Done the sub crawl. I can find the perfect spot while crawling, swap positions and the base still hits 4ft or so Infront and behind my seating position.
That's because your seating position is in the centre of the room.
Every half- quarter- eighth- and every other even fraction of the room's length- width- and height is going to experience a pressure null. There's no real way to change that. It's the physics of sound propagation in an enclosed space.
Let's take your room length of 12ft. To find the first frequency that's going to be a null in the dead centre of your room's length we take the speed of sound in air (1130ft/s) and then divide that by double the room length.
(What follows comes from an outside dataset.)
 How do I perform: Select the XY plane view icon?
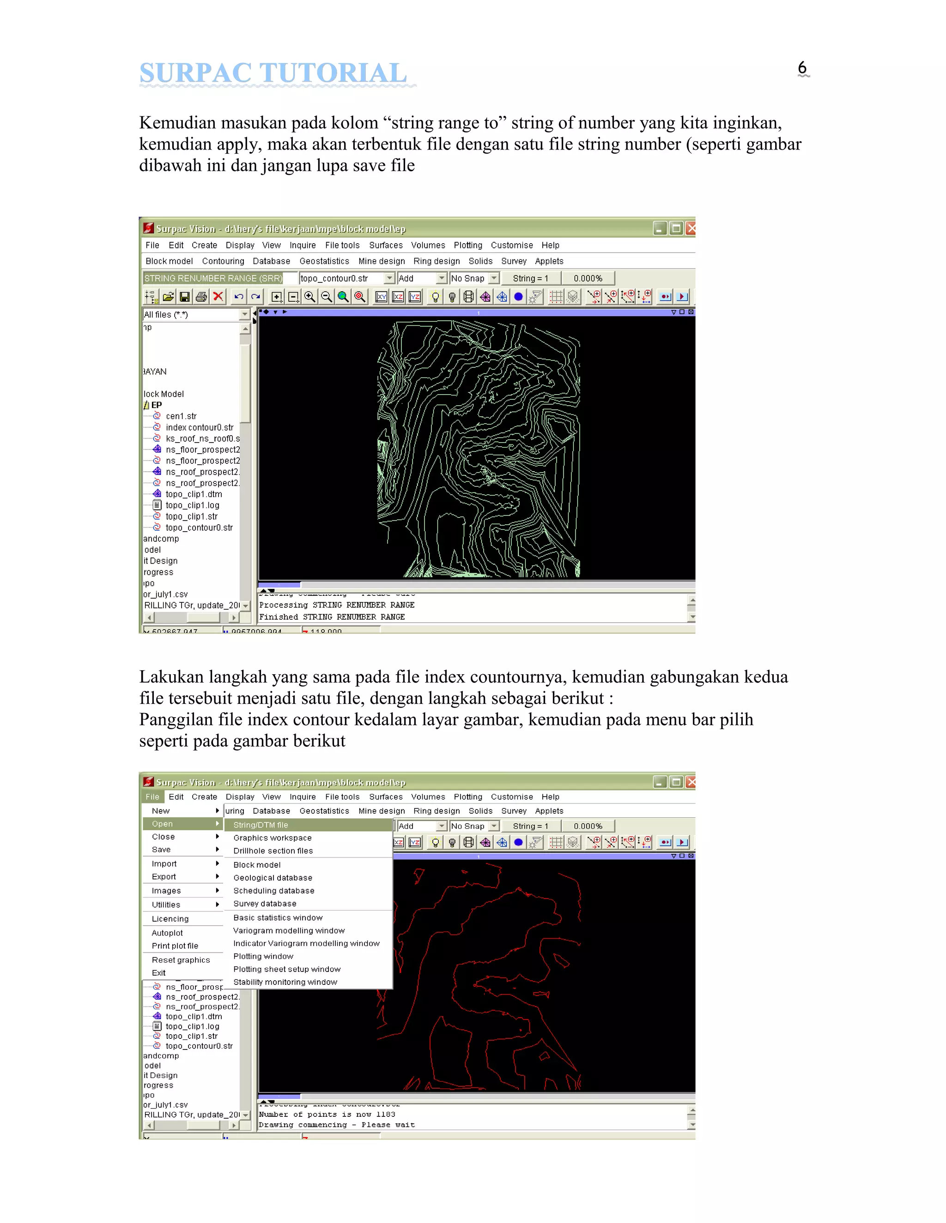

We have then 1130/24 = 44.08Hz.
Your room width is also 12ft. That will generate another room null at 44.08Hz as well. Now you're dealing with not just one bass null of 44Hz, but two superimposed on each other.
The room height also has a null, but because the the dimension is different (I'm presuming 8ft, but YMMV) then the frequency at a point 4ft from the floor level is 70.6Hz
You're not going to fix this with electronics alone. You've either got to remove or reposition the room walls, which isn't feasible unless you're doing a whole floor rebuild, or you move the seating position out of the double-sized gravity well that the room creates (potentially the cheapest solution), or do something with the bass energy in the room so that the room acts like it's bigger. For that you need bass traps - and really big ones. Even then you're only going to attenuate the size of the null rather than remove it completely.
Your two most practical and wife/significant-other acceptable solutions are to change the seating position and use some electronics.